Ankit Saxena’s murder and khap killings over a woman’s free choice expose society’s anxiety about its property rights

A Line Of Control For Women
Aftermath | Photograph by Tribhuvan Tiwari
Security personnel outside Ankit Saxena’s house in Delhi’s Raghubir Nagar
A Line Of Control For Women
outlookindia.com
2018-02-19T12:55:54+05:30

The headlines are relentless, every day bringing fresh news of society’s revenge upon women. The image is starkest in parts of India where they were lucky enough to live in the first place. Where gynocide—a genocide of newborn/unborn women—is a silent, ongoing routine. The acts of violence are a way of saying, in incredulity, ‘And then she has the gall to go and develop a free will!’ To think, act and, most of all, to love. Often the revenge takes the form of the object of her desire being crushed. The latest to join the list of young social martyrs is Ankit Saxena. On a list lengthening like a dark shadow over modern Indian life, it’s an intriguing presence: an inversion of the normal ‘love jehad’ pattern of Hindu girl/Muslim boy. Ankit’s killing is a way of saying: our right over our women is supreme; even a minority status won’t change it.

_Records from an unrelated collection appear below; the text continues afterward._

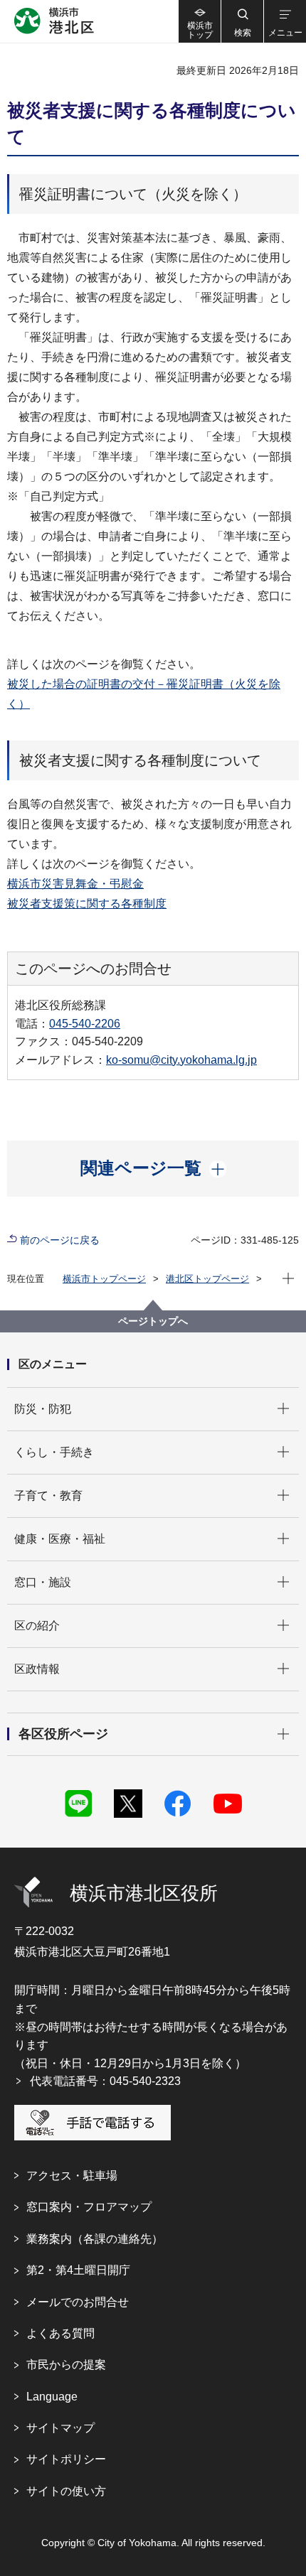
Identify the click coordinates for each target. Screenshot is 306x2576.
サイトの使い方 (66, 2491)
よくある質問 (60, 2333)
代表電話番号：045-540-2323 (105, 2081)
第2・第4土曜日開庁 (78, 2270)
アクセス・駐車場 (71, 2176)
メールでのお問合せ (77, 2302)
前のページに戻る (60, 1240)
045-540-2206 (84, 1024)
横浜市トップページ (104, 1278)
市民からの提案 (66, 2365)
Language (52, 2397)
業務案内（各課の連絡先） (94, 2239)
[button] (242, 21)
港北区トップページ (207, 1278)
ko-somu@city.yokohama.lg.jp (181, 1060)
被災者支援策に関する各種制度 (87, 904)
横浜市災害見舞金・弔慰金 (75, 884)
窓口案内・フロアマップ (89, 2207)
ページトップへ (153, 1321)
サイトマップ (60, 2428)
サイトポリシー (66, 2459)
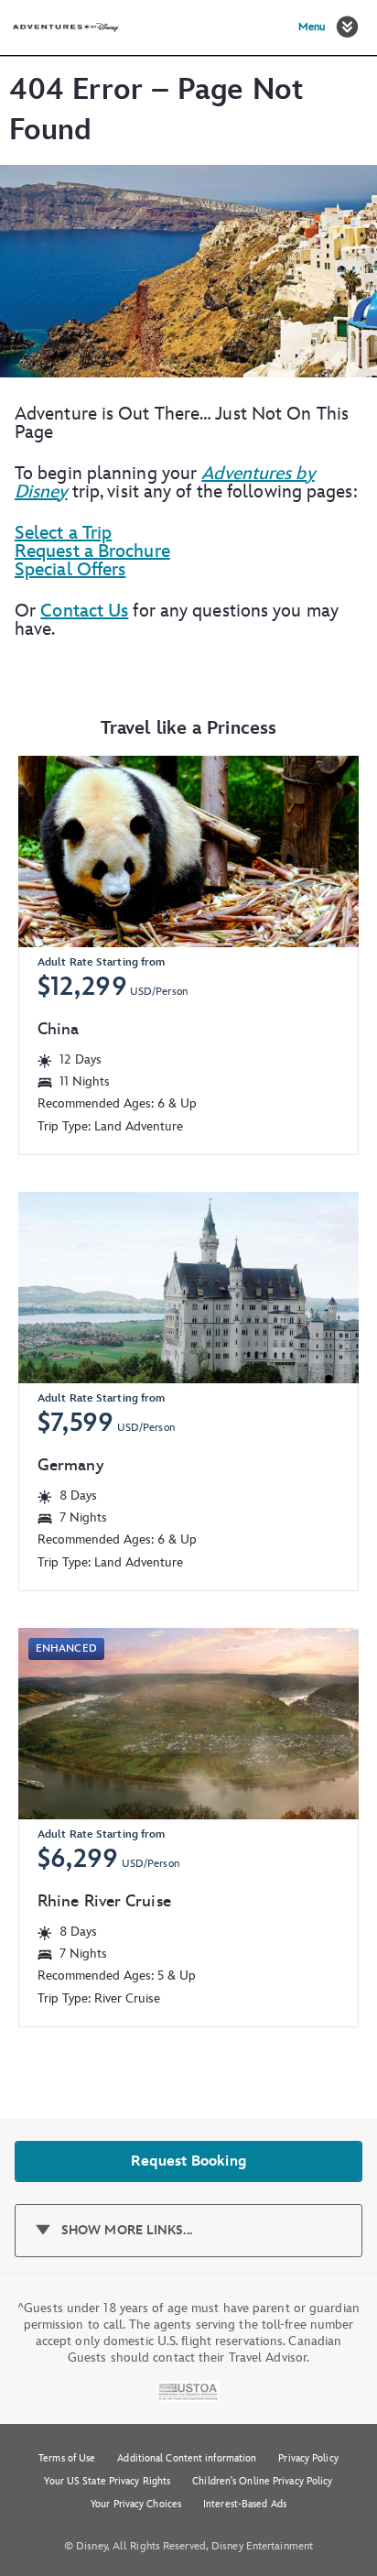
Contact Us (84, 611)
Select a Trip (63, 533)
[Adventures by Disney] (66, 27)
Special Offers (70, 570)
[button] (347, 27)
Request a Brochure (92, 551)
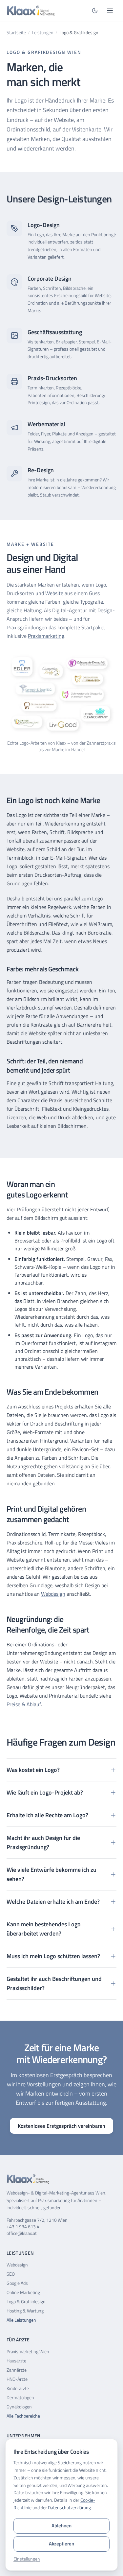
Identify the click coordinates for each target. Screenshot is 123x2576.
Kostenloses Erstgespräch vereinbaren (61, 2126)
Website (54, 593)
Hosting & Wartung (25, 2310)
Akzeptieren (61, 2543)
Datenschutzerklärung (69, 2507)
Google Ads (17, 2283)
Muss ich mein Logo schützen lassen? (53, 1956)
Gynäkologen (19, 2406)
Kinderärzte (18, 2388)
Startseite (16, 32)
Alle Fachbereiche (23, 2415)
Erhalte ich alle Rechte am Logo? (47, 1815)
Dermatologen (20, 2397)
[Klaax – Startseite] (32, 10)
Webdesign (53, 1594)
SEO (11, 2273)
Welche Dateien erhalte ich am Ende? (53, 1901)
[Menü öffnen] (109, 10)
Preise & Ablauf (24, 1704)
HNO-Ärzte (17, 2379)
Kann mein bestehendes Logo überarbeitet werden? (44, 1929)
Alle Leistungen (21, 2319)
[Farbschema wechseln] (95, 10)
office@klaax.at (22, 2233)
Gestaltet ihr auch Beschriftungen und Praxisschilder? (54, 1983)
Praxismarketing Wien (28, 2351)
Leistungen (42, 32)
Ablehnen (61, 2525)
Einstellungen (26, 2559)
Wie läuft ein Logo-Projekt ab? (45, 1792)
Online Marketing (23, 2292)
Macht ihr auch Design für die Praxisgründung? (43, 1842)
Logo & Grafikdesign (26, 2301)
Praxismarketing (46, 636)
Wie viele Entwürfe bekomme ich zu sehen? (51, 1874)
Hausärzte (16, 2360)
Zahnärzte (17, 2369)
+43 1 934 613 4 (23, 2226)
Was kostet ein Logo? (33, 1769)
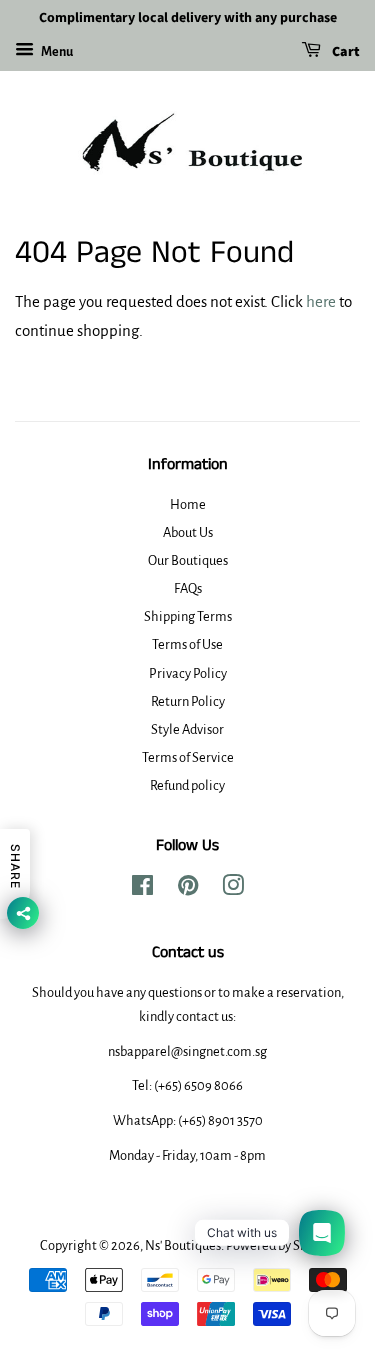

Classic honour killing, in short. Ins­tead of a regional caste, a nat­ional community feels the anger of someone trespassing on property. Love itself is branded as fake and women, of course, deemed unfit to make that choice. So, a father in Delhi ends his young daughter’s romance by slashing the throat of her boyfriend. Ankit’s girlfriend is in hiding, afraid for her life too, a living symbol of what happens to those who transgress. Before the extra seasoning in the episode—the fact that the woman’s father is a Muslim, which both explains the murder and almost became the only way to decipher it—abates, another middle-aged man masturbates on a bus next to a woman, again in the heart of the capital. (As if she was an image, not a living being.) Fresh outrage is triggered, rinse and repeat. In Bhilwara, Rajasthan, a Jat woman dies of TB, but no one turns up for the funeral. She, a widow, had dared to marry a Dalit. No outrage, rinse and repeat.